Abstract

One of the main current goals of humanity is the CO2 conversion into high energy compounds for facilitating both a diminution of the CO2 atmospheric levels and the development of energy storage strategies. In many studies, TiO2 has been successfully used as a photocatalyst for CO2 reduction, but there is still a lack of understanding of its catalytic behavior. In this context, CO2 reduction has been studied on nanoporous TiO2 electrodes in acetonitrile media by means of (spectro) electrochemical methods (ATR-IR and UV-vis). Importantly, the onset of the cathodic Faradaic processes related with CO2 reduction on TiO2 electrodes is located at -0.81 V versus SHE, which is less negative than that observed for metal electrodes under similar conditions. UV-vis spectroelectrochemical results indicate that the electrocatalytic behavior of TiO2 is related to the generation of oxygen vacancies and Ti3+ sites at its surface and promoted by electrolytes with nonintercalating cations in agreement with recent results on WO3 electrodes.
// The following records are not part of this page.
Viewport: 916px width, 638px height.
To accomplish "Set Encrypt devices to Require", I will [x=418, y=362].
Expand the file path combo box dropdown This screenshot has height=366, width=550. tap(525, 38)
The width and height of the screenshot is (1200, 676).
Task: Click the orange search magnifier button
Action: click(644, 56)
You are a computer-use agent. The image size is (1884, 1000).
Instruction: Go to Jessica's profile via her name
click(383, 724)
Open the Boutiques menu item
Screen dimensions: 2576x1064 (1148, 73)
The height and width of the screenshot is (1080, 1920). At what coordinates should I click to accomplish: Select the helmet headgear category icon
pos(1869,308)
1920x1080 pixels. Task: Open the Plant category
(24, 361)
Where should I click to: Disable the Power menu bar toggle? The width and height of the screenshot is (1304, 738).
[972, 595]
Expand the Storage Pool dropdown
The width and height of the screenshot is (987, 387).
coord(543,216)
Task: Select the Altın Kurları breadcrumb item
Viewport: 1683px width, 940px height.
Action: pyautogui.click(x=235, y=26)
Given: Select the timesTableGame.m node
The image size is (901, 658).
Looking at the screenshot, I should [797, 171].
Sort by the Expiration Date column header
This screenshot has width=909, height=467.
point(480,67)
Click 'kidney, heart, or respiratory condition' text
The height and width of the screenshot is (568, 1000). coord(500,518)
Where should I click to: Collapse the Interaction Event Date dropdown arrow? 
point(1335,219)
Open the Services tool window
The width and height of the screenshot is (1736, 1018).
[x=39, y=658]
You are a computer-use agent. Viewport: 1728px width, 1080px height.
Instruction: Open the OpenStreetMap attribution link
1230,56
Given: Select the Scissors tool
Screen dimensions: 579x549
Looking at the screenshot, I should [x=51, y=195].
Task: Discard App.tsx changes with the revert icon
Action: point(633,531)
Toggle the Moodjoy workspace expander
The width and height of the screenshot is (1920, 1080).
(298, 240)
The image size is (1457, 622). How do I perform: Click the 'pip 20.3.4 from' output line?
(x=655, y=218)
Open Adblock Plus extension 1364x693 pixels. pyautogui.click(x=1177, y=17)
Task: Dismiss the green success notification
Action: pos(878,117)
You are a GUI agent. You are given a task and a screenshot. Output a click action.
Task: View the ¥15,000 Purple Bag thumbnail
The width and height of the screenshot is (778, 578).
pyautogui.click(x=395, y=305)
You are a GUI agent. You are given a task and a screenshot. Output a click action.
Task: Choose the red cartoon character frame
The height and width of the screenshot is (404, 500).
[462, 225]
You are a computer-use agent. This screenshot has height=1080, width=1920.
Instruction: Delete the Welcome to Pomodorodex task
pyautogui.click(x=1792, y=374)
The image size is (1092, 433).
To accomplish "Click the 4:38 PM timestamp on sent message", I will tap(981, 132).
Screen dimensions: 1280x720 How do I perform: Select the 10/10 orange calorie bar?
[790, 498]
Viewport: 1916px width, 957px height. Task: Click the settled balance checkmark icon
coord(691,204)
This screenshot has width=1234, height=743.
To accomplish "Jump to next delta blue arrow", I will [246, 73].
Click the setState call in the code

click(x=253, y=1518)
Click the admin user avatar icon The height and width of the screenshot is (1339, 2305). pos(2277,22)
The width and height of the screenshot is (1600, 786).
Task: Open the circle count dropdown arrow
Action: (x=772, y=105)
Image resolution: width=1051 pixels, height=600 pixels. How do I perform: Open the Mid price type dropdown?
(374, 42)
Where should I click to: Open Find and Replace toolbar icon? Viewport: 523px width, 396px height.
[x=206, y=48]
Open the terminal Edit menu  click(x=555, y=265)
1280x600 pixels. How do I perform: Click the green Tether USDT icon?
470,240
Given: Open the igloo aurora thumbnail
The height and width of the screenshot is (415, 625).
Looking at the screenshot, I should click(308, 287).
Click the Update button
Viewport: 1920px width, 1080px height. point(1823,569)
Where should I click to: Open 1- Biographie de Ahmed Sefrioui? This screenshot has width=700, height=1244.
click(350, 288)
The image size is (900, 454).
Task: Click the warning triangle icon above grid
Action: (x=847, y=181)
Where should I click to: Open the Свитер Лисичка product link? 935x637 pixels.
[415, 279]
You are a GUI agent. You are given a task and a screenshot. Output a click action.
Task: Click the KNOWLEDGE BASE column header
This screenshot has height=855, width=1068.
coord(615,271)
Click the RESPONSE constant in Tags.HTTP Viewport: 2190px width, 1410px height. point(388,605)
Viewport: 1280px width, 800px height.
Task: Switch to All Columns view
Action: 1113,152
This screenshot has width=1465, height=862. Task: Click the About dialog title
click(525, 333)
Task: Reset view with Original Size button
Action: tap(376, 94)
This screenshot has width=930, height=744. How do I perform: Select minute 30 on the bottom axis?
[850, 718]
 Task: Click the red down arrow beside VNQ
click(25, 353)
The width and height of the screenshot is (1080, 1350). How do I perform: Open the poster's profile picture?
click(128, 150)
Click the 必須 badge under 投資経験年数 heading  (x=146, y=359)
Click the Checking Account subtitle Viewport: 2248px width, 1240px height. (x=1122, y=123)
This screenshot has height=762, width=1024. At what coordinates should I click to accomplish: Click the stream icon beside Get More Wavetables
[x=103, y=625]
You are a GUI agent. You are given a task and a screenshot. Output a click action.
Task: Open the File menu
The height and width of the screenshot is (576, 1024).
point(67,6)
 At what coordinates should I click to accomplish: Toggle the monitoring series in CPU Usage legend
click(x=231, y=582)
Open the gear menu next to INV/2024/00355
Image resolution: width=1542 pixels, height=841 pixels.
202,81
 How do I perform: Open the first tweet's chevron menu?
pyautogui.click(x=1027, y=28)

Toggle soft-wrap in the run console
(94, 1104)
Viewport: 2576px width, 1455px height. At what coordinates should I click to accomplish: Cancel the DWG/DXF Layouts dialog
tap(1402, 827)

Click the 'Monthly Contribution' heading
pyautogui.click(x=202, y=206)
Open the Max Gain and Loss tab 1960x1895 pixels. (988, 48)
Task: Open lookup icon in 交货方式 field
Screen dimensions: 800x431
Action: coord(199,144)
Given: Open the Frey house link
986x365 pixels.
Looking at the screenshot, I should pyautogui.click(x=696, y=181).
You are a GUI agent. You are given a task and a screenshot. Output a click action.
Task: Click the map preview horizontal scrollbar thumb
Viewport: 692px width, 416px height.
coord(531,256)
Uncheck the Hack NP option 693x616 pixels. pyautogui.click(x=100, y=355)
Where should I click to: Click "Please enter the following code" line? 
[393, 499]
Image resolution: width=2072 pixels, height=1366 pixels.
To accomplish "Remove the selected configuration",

ATR-IR spectroelectrochemical measurements allow for monitoring of the TiO2/solution interfacial state as reduction proceeds. Specifically, IR bands for carbon monoxide and carbonyl groups related with carbonate and oxalate are observed. Additionally, a chromatographic analysis shows CO and oxalate as main products. With controlled water addition (0.5 M), methanol and CO were found to be the main products. Based on these results, a mechanism for CO2 reduction on TiO2 electrodes is presented in which the regeneration of the TiO2 surface by oxide electrodissolution/deposition is a critical step.